Action item
Can you rewrite everything from the start of the lines down to the line containing "The image size", replacing "What do you see" with "What is located" and keeping everything else unchanged? Leave the pictures out.

Extracted information

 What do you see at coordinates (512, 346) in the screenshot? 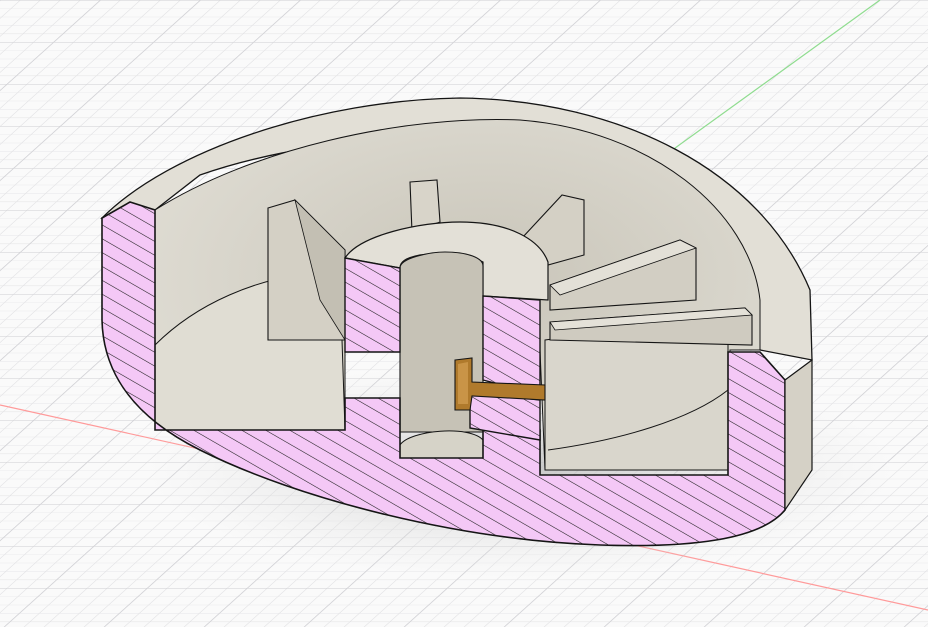
I see `section-cut-hub-right` at bounding box center [512, 346].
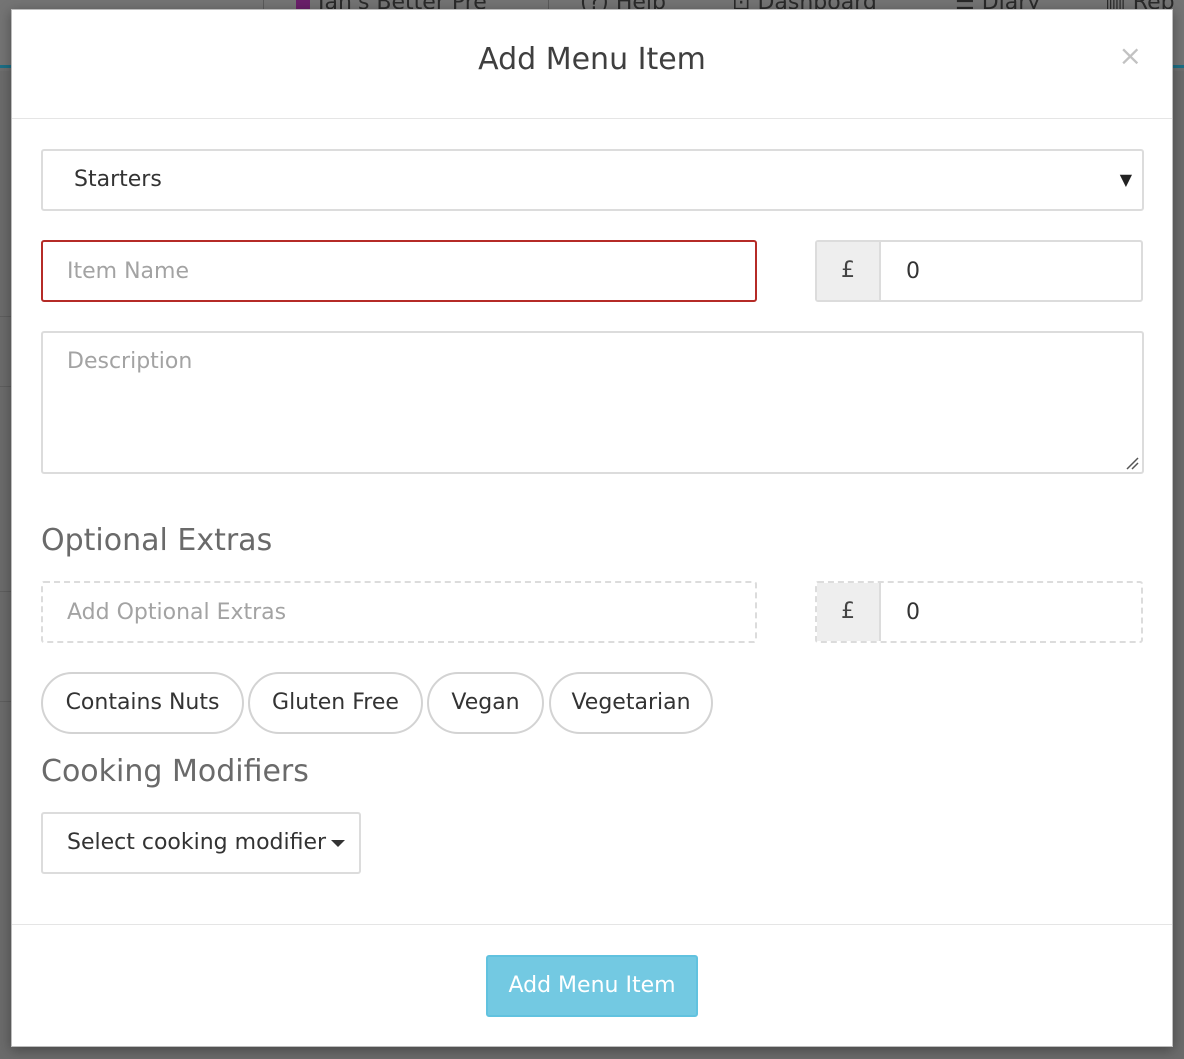 The image size is (1184, 1059). Describe the element at coordinates (592, 60) in the screenshot. I see `modal-title: Add Menu Item` at that location.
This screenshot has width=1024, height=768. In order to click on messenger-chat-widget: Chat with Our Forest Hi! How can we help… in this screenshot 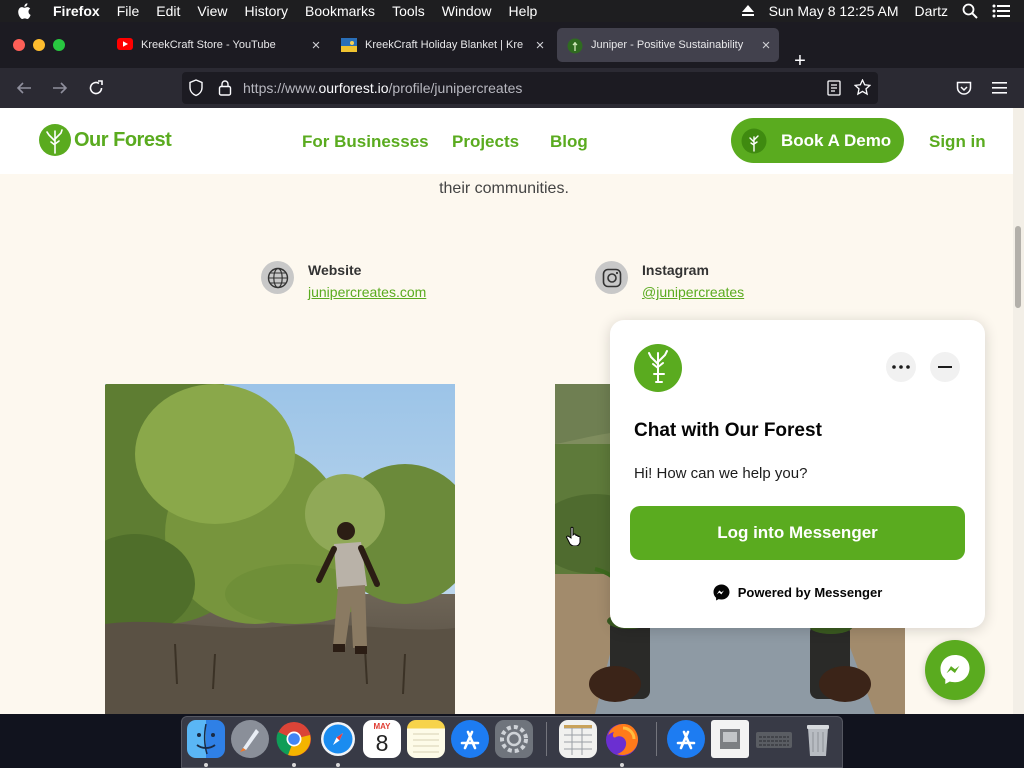, I will do `click(798, 474)`.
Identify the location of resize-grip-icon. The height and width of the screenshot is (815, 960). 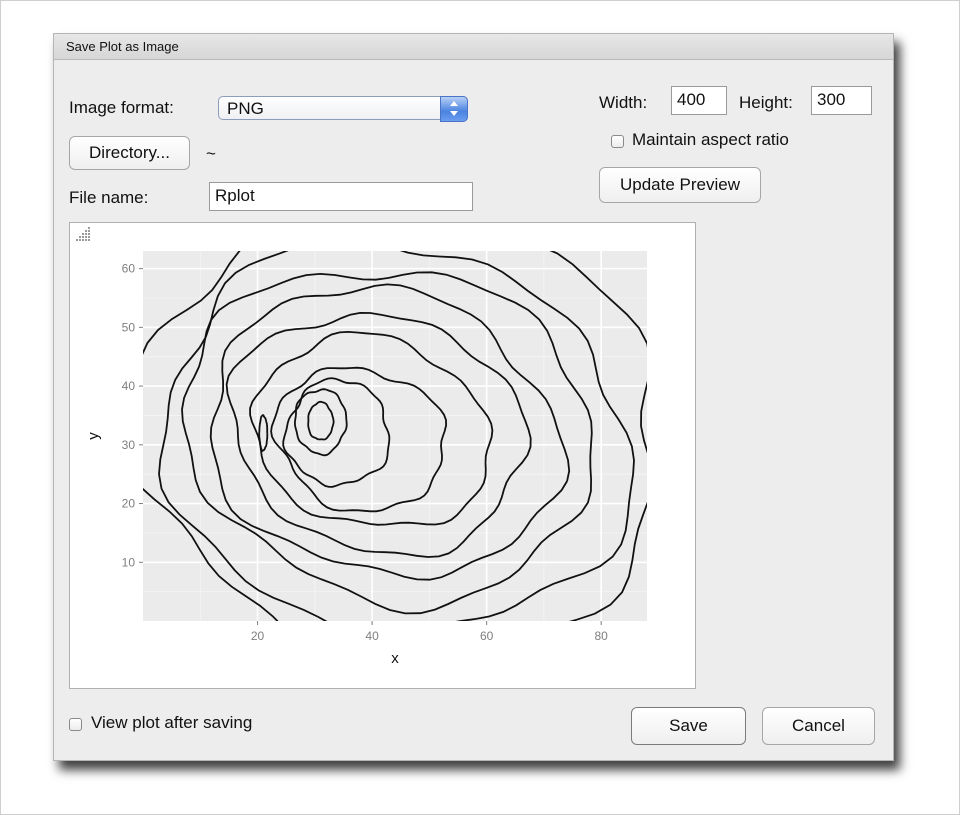
(81, 234).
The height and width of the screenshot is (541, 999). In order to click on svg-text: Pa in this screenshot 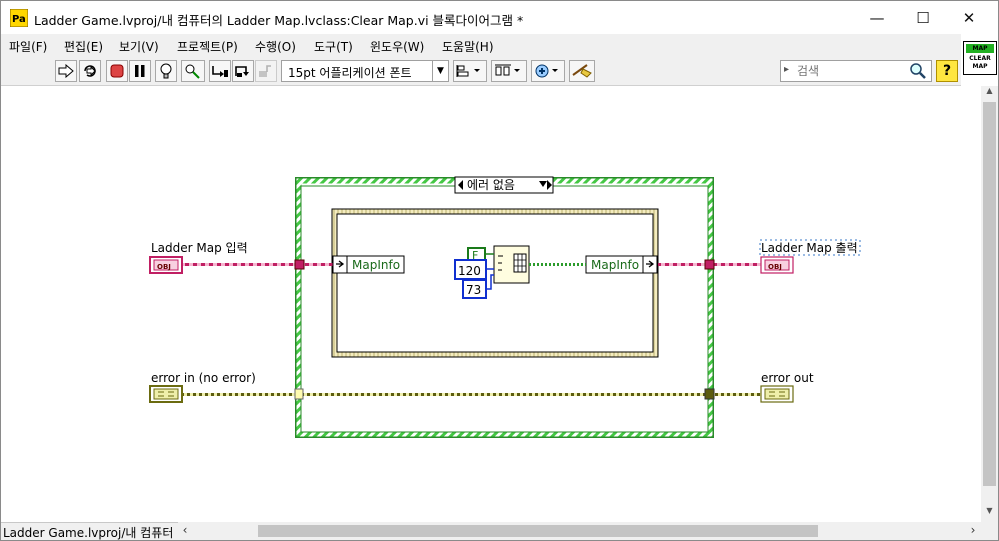, I will do `click(19, 20)`.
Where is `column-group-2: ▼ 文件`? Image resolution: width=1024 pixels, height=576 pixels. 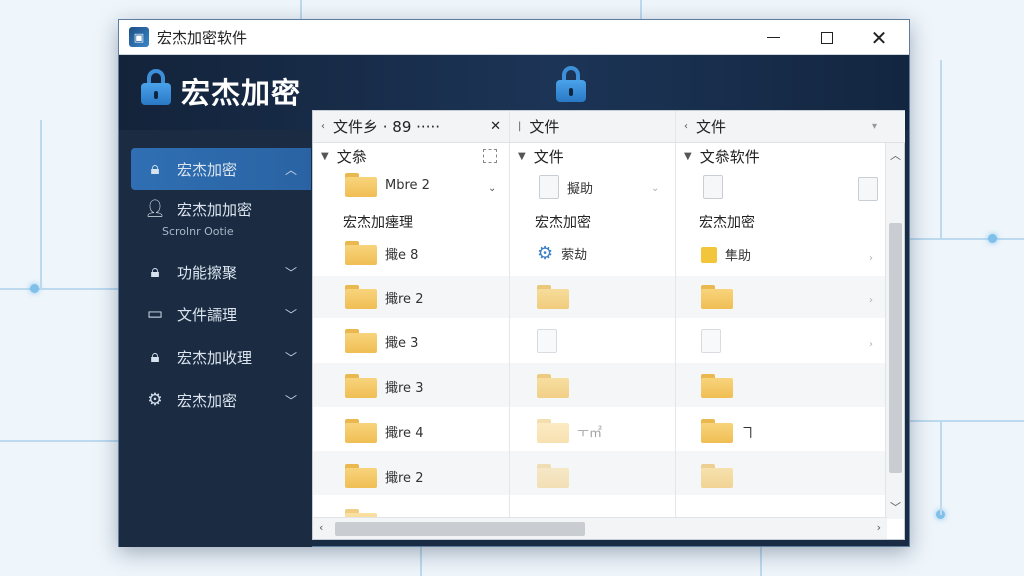
column-group-2: ▼ 文件 is located at coordinates (592, 156).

Answer box
 What is located at coordinates (512, 346) in the screenshot? 
I see `section-cut-hub-right` at bounding box center [512, 346].
 The image size is (1184, 1059). Describe the element at coordinates (592, 60) in the screenshot. I see `modal-title: Add Menu Item` at that location.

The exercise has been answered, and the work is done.